PASSAGE PROVIDED
□ □ □ □
A Stadium Full Of Excuses

The Los Angeles Rams used to play in the Los Angeles Memorial Coliseum, a stadium that was built in 1923, used in the 1932 Olympics and used again in the 1984 Olympics.  I used to go see them play when I was a kid, but lost interest when they moved to Anaheim in 1980. 

Yes, it's been nearly 30 years since we had pro football in Los Angeles, and many of us would like it back.  But a new proposal to build a stadium in the City of Industry carries too high a price.  

The man behind the project, billionaire Ed Roski, is asking the California Legislature for a free pass to get out of complying with two provisions of California law:  one calling for environmental review of major projects, and one requiring that projects in a City be consistent with the City's General Plan, which is like a local Constitution that governs how the City is to be built out.  These are common, garden-variety land use laws that apply to most major development projects in California.  The argument being made is that these laws will lead to extortionate litigation by neighboring cities and that enforcement of the laws will kill jobs.  

We hear these claims often.  And yet, development projects are completed all the time in California.  The CEQA process is not just a paperpushing waste of time:  it can improve projects, as we have seen repeatedly at the ports of Los Angeles and Long Beach.
□ □ □ □
INFORMATION SHOWN

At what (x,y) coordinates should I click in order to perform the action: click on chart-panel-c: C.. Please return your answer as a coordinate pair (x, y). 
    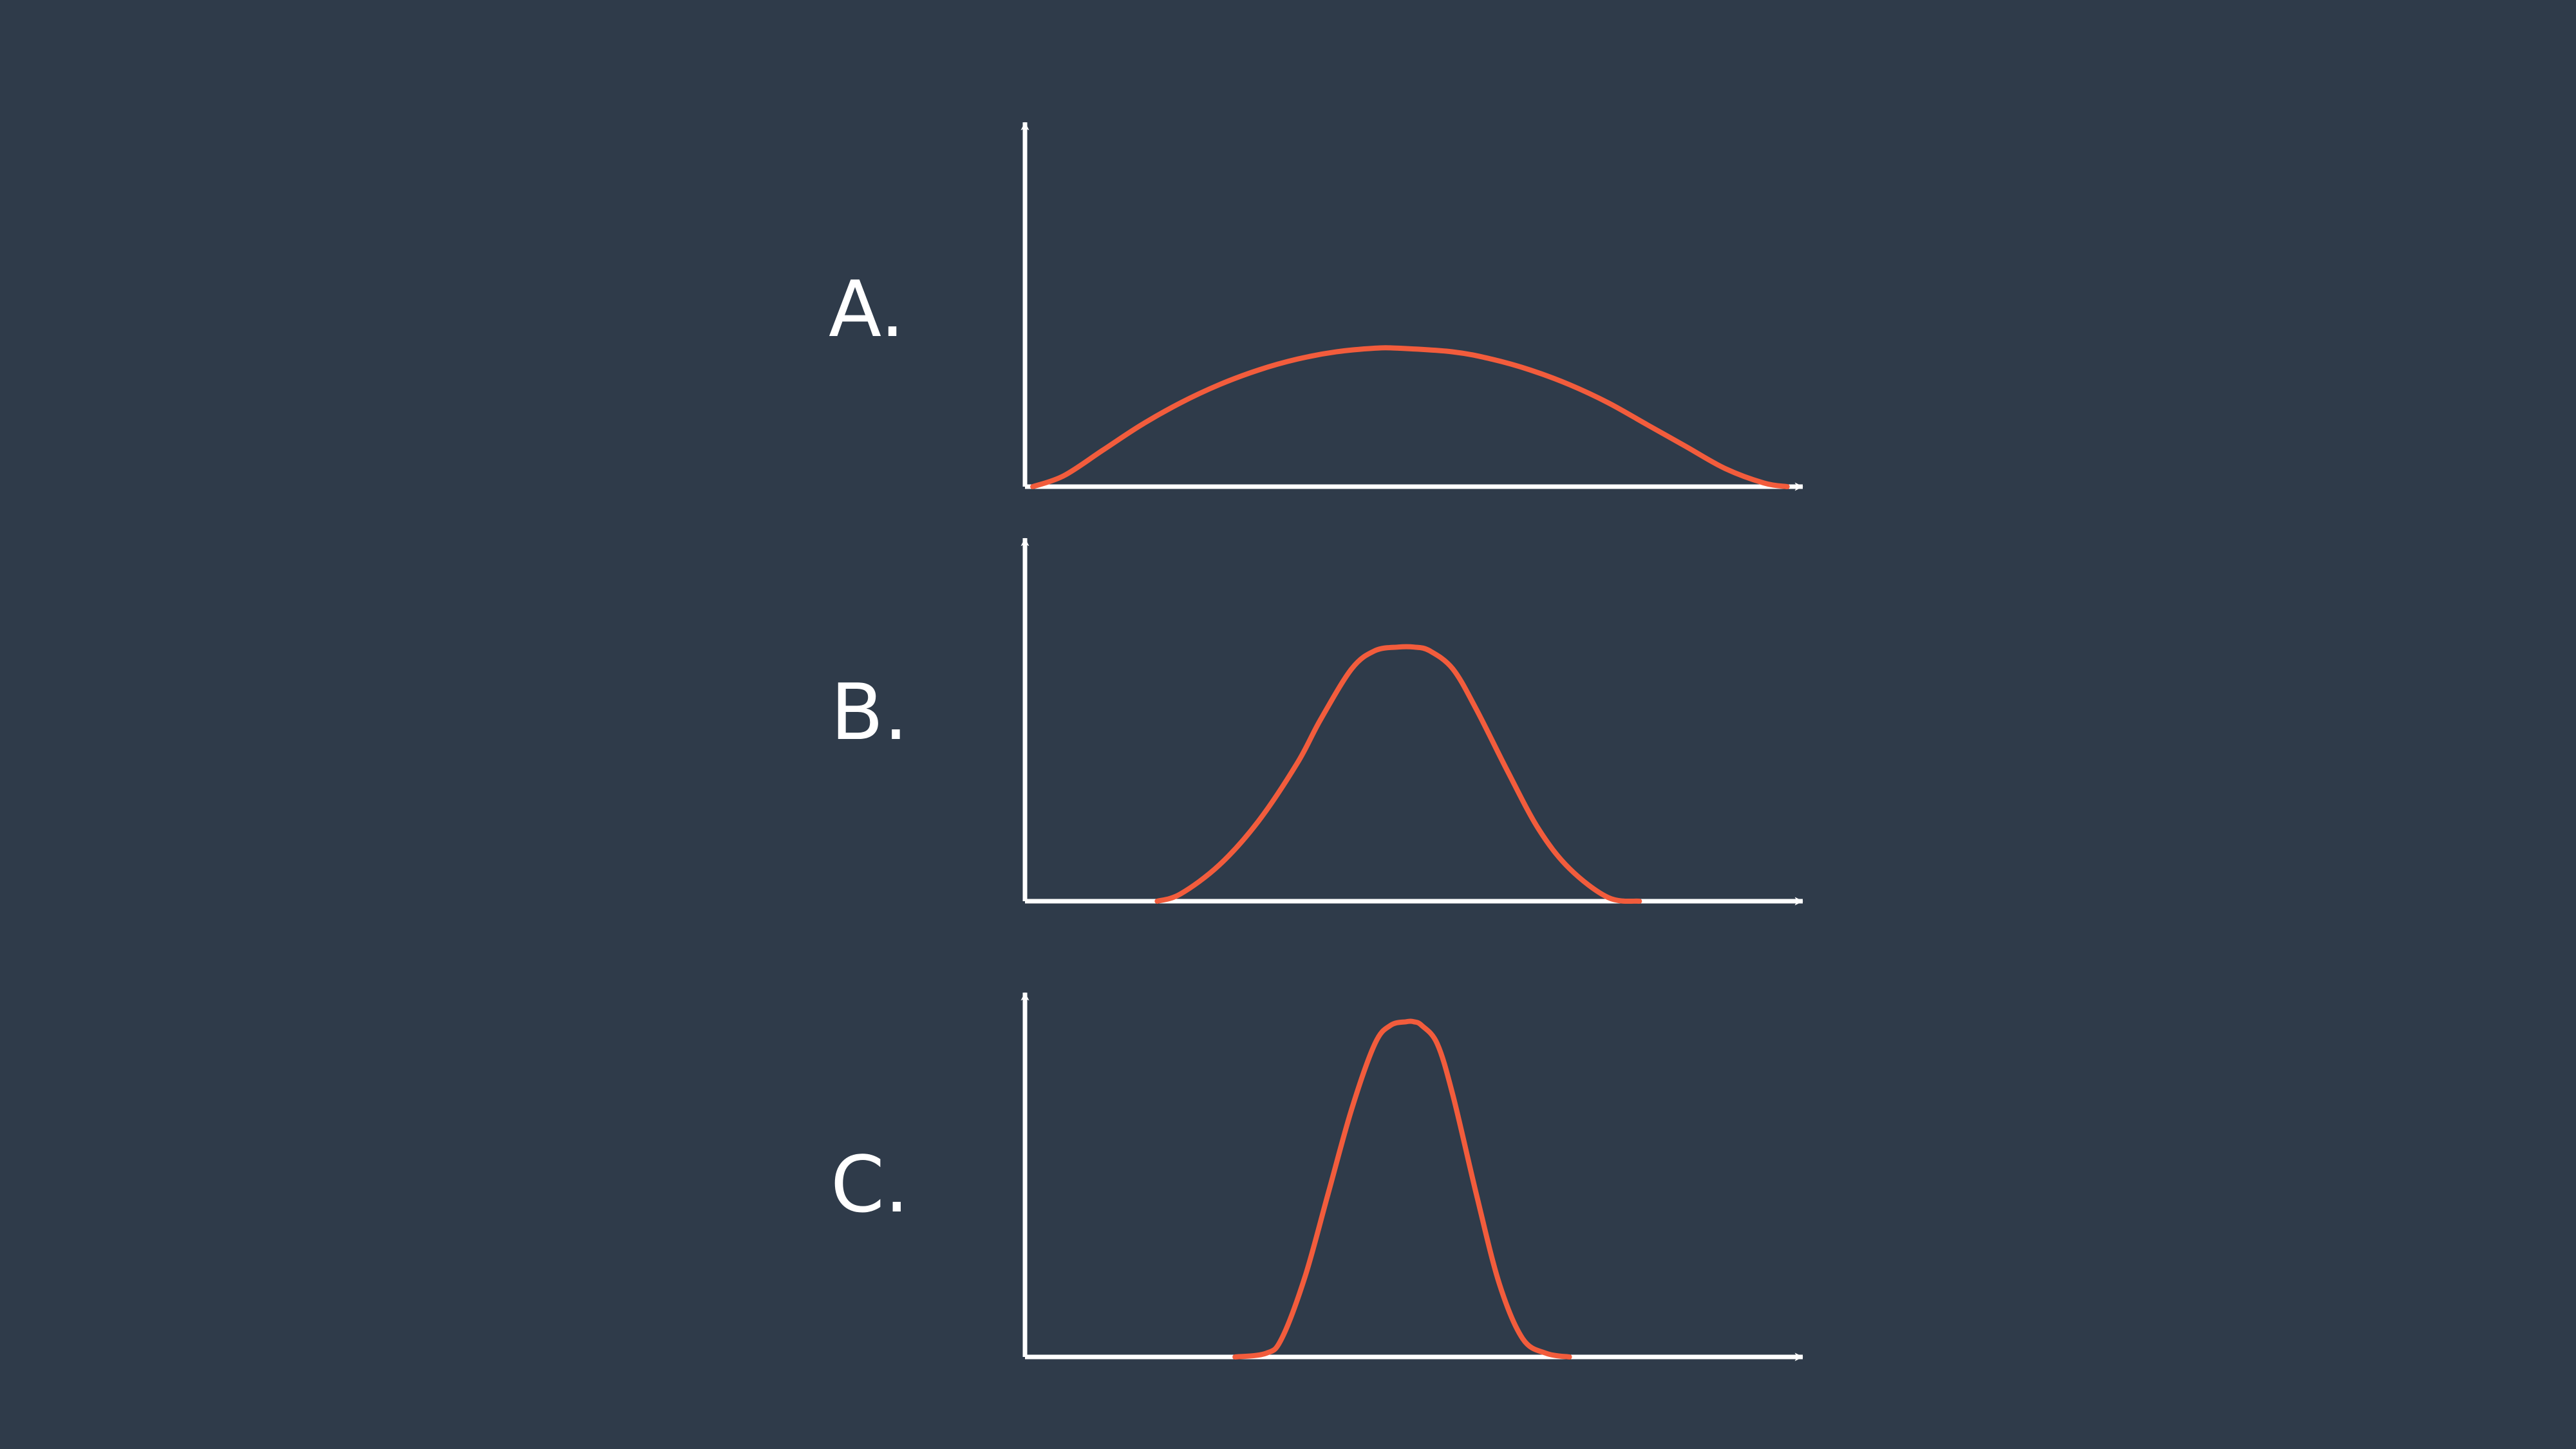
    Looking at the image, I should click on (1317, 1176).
□ □ □ □
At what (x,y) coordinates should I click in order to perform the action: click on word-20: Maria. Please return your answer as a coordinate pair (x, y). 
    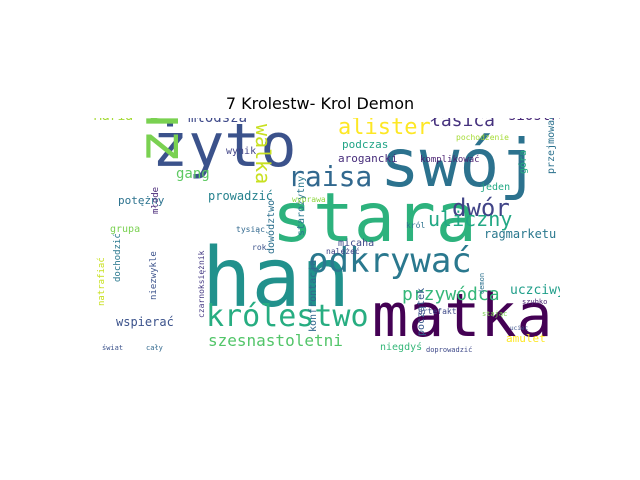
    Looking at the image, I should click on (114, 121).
□ □ □ □
WORK TO COMPLETE
1: Translate this sentence from the stadium essay into Spanish: "These are common, garden-variety land use laws that apply to most major development projects in California."
2: List every calendar year named in the stadium essay, in the order they appear.
3: Resume the stadium essay after its final sentence and extend its argument by one paragraph.

ANSWERS GIVEN
1: Estas son leyes comunes y corrientes de uso del suelo que se aplican a la mayoría de los grandes proyectos de desarrollo en California.

2: 1923, 1932, 1984, 1980

3:
Nearly every law carries with it the possibility of meritless litigation.  Should the civil rights laws be abolished because some losing cases are filed?  

Equally troubling is that the request for special treatment for the City of Industry stadium  is being pushed in the last week of the California legislative session, with a joke of a public "hearing" that only Capitol insiders will be able to attend.  Why the sudden rush?  

NRDC and eleven other major environmental groups have written to the California Legislature in protest.  Let me quote some of the text here: 

"Regarding the proposal for a CEQA exemption, for example, we understand that one reason for the proposal is that it will create jobs.  We agree with you that the state's high unemployment rate is devastating families and is unacceptable.  Like you, we support the creation of good jobs in California.  We are vigorously supporting legislation to establish a renewable electricity requirement (AB 64 and SB 14) that will create thousands of high-paying green jobs in new, clean technologies.  And environmental groups and the State Building and Construction Trades Council are co-sponsoring legislation (AB 1404) to ensure that AB 32 offsets will stay in California and create green jobs for the state's economy.  

"Nor do we oppose large construction projects like a football stadium.  What we oppose are eleventh-hour amendments to exempt a massive construction project in the midst of a heavily urbanized area from the state's most basic environmental protection and public right-to-know law.  By definition, with one week to go in the session, there simply will not be time for adequate public hearings, and the staging of perfunctory and rushed hearings will not change that fact.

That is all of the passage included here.